Her past history revealed the concept of frequent bruising after falls and recurrent epistaxis, but no investigation had been made to coagulation. As part of her abortive disease, an assessment was made, and the laboratory tests showed low levels of prothrombin time (PT: 30%), FV (4%), and FVIII (5%), and the activated partial thromboplastin time was prolonged (APTT/111,1s), and normal levels of von Willebrand factor antigen (vWF : Ag) and ristocetin cofactor (Rcof) were found.

At the admission, the patient was hemodynamically good, outside of labor, not bleeding, and with good obstetric conditions. We had fetal wellbeing. The biologic results remained unchanged, with low levels of PT (52%), factor V (7%), and factor VIII (5%), and APTT was prolonged (68,6%).

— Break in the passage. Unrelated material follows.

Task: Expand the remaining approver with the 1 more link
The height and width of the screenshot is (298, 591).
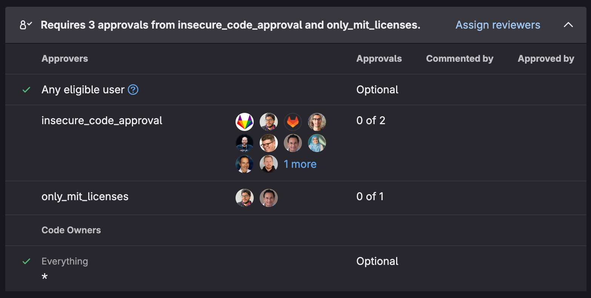Action: coord(300,164)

The patient was admitted in intensive care unit, had both maternal and fetal monitoring, and received fresh frozen plasma (FFP) before, during, and after delivery; factor VIII concentrates were perfused at the induction of the labour. Analgesia used fentanyl titration. The delivery with episiotomy gave birth to a newborn male, with Apgar 10/10 and 3000 g. To prevent postpartum hemorrhage after delivery, the patient received oxytocin. The puerperium was simple. Laboratory tests for the newborn were acceptable.

3. Discussion

Combined FV and FVIII deficiency is a serious problem in obstetrics, because both the pregnancy and the delivery carry a high bleeding risk. There is little literature available on this subject and there are no guidelines available concerning pregnancy [5, 6]. To our knowledge, this is the first case reported in Morocco and the second worldwide [6].

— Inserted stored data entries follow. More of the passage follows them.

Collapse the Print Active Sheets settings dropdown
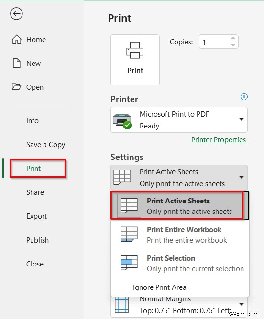[x=242, y=177]
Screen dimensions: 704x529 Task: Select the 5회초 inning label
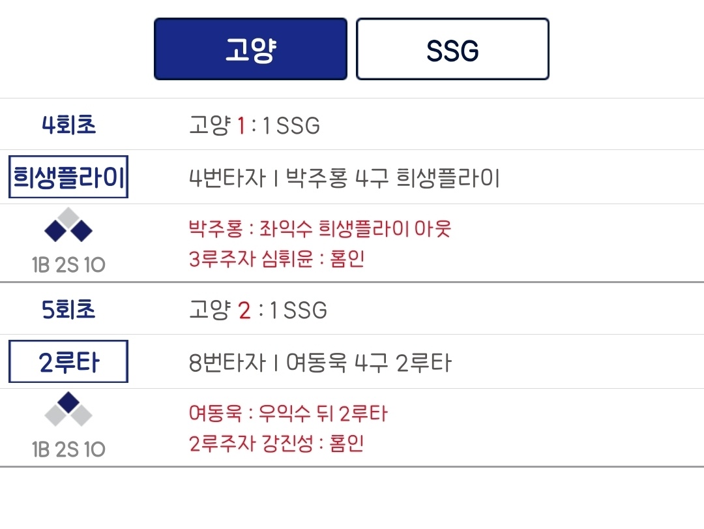[68, 309]
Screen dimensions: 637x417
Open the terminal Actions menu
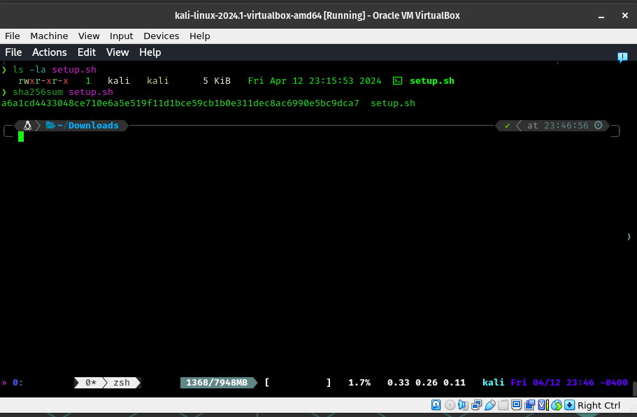[x=50, y=52]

F5F8D is a truly autosomal recessive disorder; heterozygotes have completely normal FV and FVIII levels, with an incidence of 1 per 1 million [7, 8]. It seems more common among Mediterranean populations especially in Jews and Iranians, where consanguineous marriages are frequent [2]. The deficiency results from mutations in either the LMAN1 or MCFD2 genes, which encode for proteins involved in the intracellular transport of FV and FVIII [9]. The synthesis of FV and FVIII within hepatocytes is normal, but intracellular trafficking and release into the circulation are impaired.

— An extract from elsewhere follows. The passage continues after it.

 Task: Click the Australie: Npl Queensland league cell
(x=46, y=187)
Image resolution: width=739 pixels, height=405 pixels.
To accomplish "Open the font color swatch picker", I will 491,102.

In F5F8D, our knowledge about the clinical manifestation so far is based on just few large series published in the literature; see Table 1 [5]. Patients with this disorder usually have mild to moderate bleeding symptoms and concomitantly low levels of FV and FVIII between 5% and 20% [9]. It was the case of our patient.

The FV level is likely to be the main determinant of bleeding risk at delivery, because FVIII levels increase during pregnancy but FV levels remain the same. FV and FVIII levels should be checked during the third trimester so that a delivery plan can be made [6]. Our patient results remained unchanged before and during the pregnancy. The latter does not seem to worsen this deficiency.

During labor, FFP at an initial dose of 15 to 20 mL/kg should be used to maintain FV levels at more than 15 IU/dL, and recombinant FVIII concentrate should be used to maintain FVIII levels at more than 50 IU/dL [6].

We chose to prescribe a combination of factor VIII concentrate and FFP before, during, and after delivery. The same protocol was successfully used in a patient before dental extraction [10] and prostatectomy [11], with this combined deficiency.

Vaginal delivery is possible at the termination of pregnancy, as in our case. Ueno et al. [6] reported a case of a successful Caesarean section for premature rupture of the membranes and an anomaly of rotation, while a trial of labor was indicated initially. If a Cesarean section is required, FV levels should be increased to more than 25 IU/dL and factor replacement should continue until wound healing has occurred [1214].

Pregnancy and childbirth present a major challenge to women with inherited bleeding disorders. All women should be managed by a multidisciplinary team in a center where the expertise, laboratory support, and factor treatment required to provide care for these patients are available at all times. Additional reports are needed for establishing optimal guidelines for hemorrhagic, invasive, and surgical procedures in individuals with combined factors V and VIII deficiency.

Conflict of Interests

The authors declare that there is no conflict of interests regarding the publication of this paper.